Introduces students to conceptual and applied frameworks and tools that support optimal assessment and action to minimize the exposure of people or entire populations to climate and disaster impacts and foster adaptation and resilience for individuals, organizations and communities. Supports students’ ability to translate and communicate downscaled climate data and projections into meaningful information usable in a range of contexts and stakeholder groups.
Course Credits: 3.0

CALS690: Research Thesis

Collects, analyzes and synthesizes primary data to develop recommendations and identify areas for additional research. Requires students to adhere to the guidelines introduced in CAL 007 with regard to applied research, ethics and academic integrity. Pre-requisites and/or co-requisites – successful completion of MACAL year 1, CALS602.
Course Credits: 12.0

CALS691: Designing a Practitioner Portfolio

Introduces students to epistemologies, methods and pathways for climate adaptation inquiry and consulting services. Working with a faculty supervisor, students will develop a Practitioner Portfolio equivalent to 9 credits, reflecting each students’ individual competency profile and learning/professional goals. Portfolios may include existing relevant for-credit courses (e.g., ENVP Climate Solutions Field School) and not-for-credit courses and continuing professional development learning opportunities (e.g., courses designed as part of the Inspiring Climate Action project).
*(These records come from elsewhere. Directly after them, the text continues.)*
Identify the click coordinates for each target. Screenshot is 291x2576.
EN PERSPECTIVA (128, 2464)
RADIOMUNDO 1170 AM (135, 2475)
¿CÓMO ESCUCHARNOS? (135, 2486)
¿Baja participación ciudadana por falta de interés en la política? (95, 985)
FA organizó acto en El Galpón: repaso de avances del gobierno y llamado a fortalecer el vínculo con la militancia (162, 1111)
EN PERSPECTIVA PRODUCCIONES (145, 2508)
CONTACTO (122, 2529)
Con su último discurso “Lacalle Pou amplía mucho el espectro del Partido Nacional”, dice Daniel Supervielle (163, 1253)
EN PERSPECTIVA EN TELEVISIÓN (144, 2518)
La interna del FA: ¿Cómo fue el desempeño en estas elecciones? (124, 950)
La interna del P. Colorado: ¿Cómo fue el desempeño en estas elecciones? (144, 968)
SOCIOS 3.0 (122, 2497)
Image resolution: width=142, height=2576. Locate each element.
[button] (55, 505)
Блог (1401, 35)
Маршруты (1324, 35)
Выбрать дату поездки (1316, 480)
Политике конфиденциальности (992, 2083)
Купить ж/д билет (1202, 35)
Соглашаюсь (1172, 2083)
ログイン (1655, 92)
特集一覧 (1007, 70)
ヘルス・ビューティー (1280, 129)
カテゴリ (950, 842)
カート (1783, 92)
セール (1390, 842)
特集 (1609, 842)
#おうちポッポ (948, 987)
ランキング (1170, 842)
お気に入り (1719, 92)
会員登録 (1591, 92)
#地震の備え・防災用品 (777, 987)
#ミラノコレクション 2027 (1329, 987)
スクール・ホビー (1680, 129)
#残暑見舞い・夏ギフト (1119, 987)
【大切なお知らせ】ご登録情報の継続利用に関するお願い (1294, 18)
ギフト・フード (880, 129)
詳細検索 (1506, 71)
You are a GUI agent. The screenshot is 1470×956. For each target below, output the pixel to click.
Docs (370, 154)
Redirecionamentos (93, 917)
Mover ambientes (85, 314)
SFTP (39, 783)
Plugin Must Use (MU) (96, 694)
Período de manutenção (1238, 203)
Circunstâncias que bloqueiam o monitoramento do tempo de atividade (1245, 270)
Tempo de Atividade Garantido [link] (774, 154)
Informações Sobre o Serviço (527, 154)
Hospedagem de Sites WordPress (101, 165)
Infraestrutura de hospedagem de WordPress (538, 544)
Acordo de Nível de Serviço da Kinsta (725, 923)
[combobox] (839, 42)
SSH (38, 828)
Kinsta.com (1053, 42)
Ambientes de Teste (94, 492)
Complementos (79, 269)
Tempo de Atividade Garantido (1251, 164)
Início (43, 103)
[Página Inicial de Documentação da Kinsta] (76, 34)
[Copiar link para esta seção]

The portfolio will support students deepening knowledge and skills in specific, identified CCA competency areas or employment sectors. All not-for-credit work will include academic assessment strategies and outputs (e.g., reflection papers, webinars, podcasts) that demonstrate the acquisition and integration of relevant competencies and learning outcomes. Pre-requisites and/or co-requisites – CALS601.
Course Credits: 3.0

CALS692: Climate Action Experiential Learning

*pending approval
Course Credits: 3.0

CALS694: Internship

*pending approval
Course Credits: 6.0

SPCC614: Science and Impacts of Climate Change

This course is a foundational introductory, interdisciplinary course about the nature, causes, and impacts of climate change. Resources will include IPCC and Canadian and BC government reports as well as significant current journal articles and publications. Impacts covered will include warming, sea level rise, melting of permafrost and altered distribution and migration patterns as well as impacts on livelihoods and cultures. It will combine perspectives from Geology, Biology, Sociology and Modelling.